Our threesome skinned up to Resolution Peak on the wind-scoured northeast ridge, starting at 4:50 P.M. and summiting the 11,950-foot peak just after 5:15. Darkness was coming quickly, but while Mark and I waited for Chadwick to arrive, we took a five-minute break to survey the ridgeline of the Continental Divide to the east and the Eagle River watershed and Mount of the Holy Cross to the west. Beyond the White River National Forest, only thirty miles away (but a three-hour drive from the trailhead), was my home in Aspen. I recounted my solo winter ascent of Holy Cross for Mark, and the night ski off the 12,000-foot saddle when I’d seen the elk in the meadow. I also spoke of the hairball adventure I’d had with my emergency bivouac en route to the rock shelter and the contrasting triumph I’d felt at surmounting the Halo Ridge.

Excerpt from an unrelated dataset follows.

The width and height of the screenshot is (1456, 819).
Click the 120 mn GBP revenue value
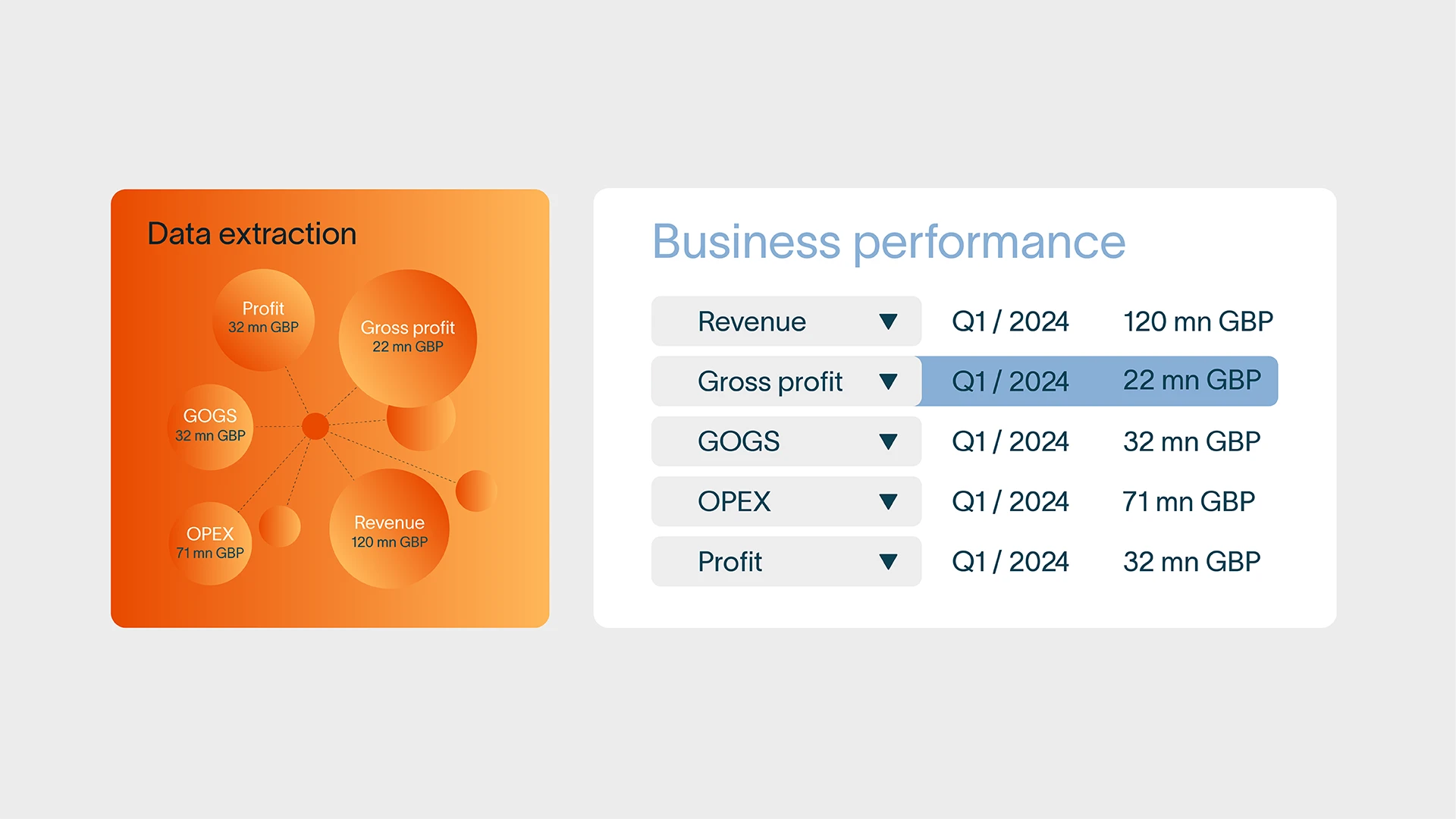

Even though this was our first trip together, I knew Mark was one of the best climbers on our rescue team. I admired his technical climbing and rescue rigging skills, advanced medical training, and guiding experience. In sharing the details of one of my recent climbs, I think I was trying to impress him, as he had impressed me with his Canadian ice-climbing trips. He surprised me when he responded with an accepting but seemingly unmoved reply: “I can’t be excited for you, Aron. I don’t do climbs like that. But I think it’s great for you-as long as you’re happy.”

“Yeah, I am. I’m living my dream.”

Mark was saying that he didn’t aspire to do winter solos, and it seemed like he was making sure I was doing them for the right reasons-climbing not for bragging rights, or the perceived admiration of others, but because it made me happy. It was a subtle check that I had cleared in myself a long time back, but I was grateful for his reminder.

Once Chadwick joined us, we posed for a group portrait with Elk Ridge behind us. Skiing off the rock-strewn summit, Mark led us back down the wind-packed ridge, a safe but unappealing ski descent because of the thin, icy snow. After I slipped and fell to avoid an exposed tree root, I called out to Mark: “Hey, this sucks! I’m gonna head over to the powder.” I had borrowed a set of new powder skis from the Ute in Aspen and was itching to try them out in the untracked bowl. It had been a year since I had first freed my heel and started telemark skiing. Chadwick had given me some of my first pointers on technique, and I was excited to show him how much I’d improved. Leaving the ridge, I skied out to my right onto the softer snow, which got deeper and deeper the farther I traversed across the top of the forty-degree bowl.

Mark stopped slightly downhill from me on the ridge. Chadwick was behind me, traversing to the right, parallel and uphill from my tracks. None of us called out to dig a snow-study pit to check the snow stability and the likelihood of an avalanche, but I felt confident in the snowpack from having been out climbing and skiing the backcountry all winter. Success on the fourteener climbs and providential salvation from the string of close calls had bred in me a cavalier attitude toward the real avalanche danger. We spread out in the standard routine to expose one skier at a time to potential slide terrain. I arrived at the top of the lowest-angle fall line that started at thirty-eight degrees and eased off to about thirty-two degrees above a cluster of twenty fully grown pine trees.